More Number Picking
Pick a number between 0 and 100. The goal is to pick the number that’s closest to half the average of all guesses. For example, if the average of all guesses were 80, the winning number would be 40.
If everyone picked randomly, you would expect the mean to be approximately 50, in which case the winning number would be 25. So, you’d choose 25, right? But if everyone uses that same logic, then the mean would be 25, and the winning number would be 12.5. So, you’d choose 12.5, right? But if everyone used that same logic…
Well, you get the point.
When making your choice, it starts to feel like a game against Vizzini, the Sicilian from Princess Bride.
Only a great fool would reach for what he was given. I am not a great fool, so I can clearly not choose half the expected mean. But you must have known I was not a great fool, so I can clearly not choose half of half the expected mean…
Well, the results are in, and you can view them (and an explanation) here.
I take a minimal level of pride in receiving one of 772 honorable mentions for my guess of 12. (Don’t look for my name in the list, though. I used my son’s name as a pseudonym.)
Here’s a very simple pick-a-number game:
Pick a number between 12 and 5.
Make your pick before reading the next paragraph.
Did you pick 7? Most people do. My theory is that the magnitude and order of the numbers matters. Because the larger number is given first, and because the difference between the numbers falls within the appropriate range (12 – 5 = 7), it’s the “obvious” choice.
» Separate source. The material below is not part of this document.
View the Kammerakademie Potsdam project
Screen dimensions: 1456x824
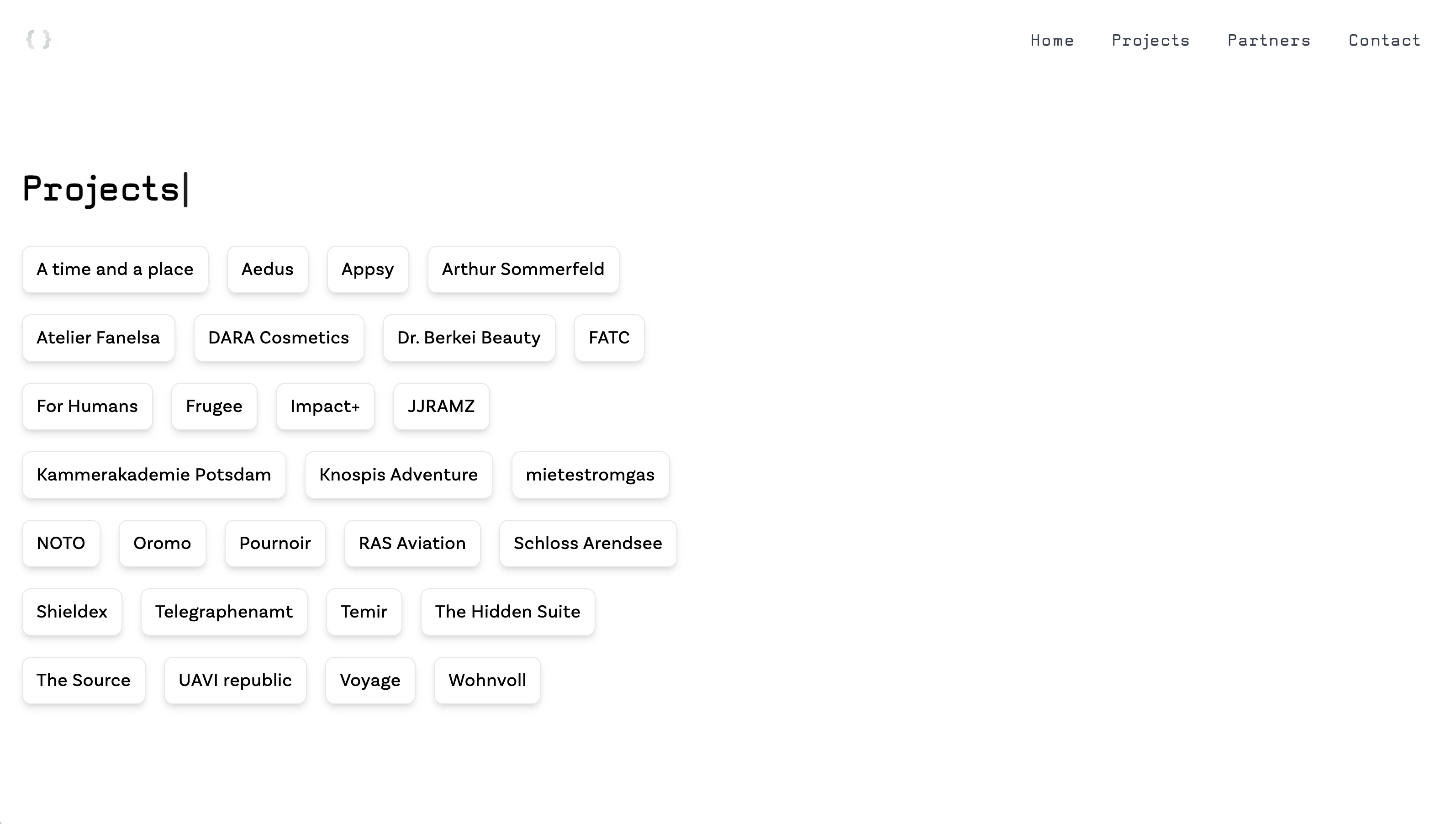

The trick would probably work equally well if the set-up were, “Pick a number between 19 and 6.” I suspect the most common choice would be 13.
Of course, this is just pop math psychology.
Speaking of “picking” and “numbers,” here’s a line a friend of mine used on an attractive waitress:
How can it be it that I’ve memorized the first 100 digits of π, yet I don’t know the 7 digits in your phone number?
For the record, I condone neither hitting on a waitress nor using that line.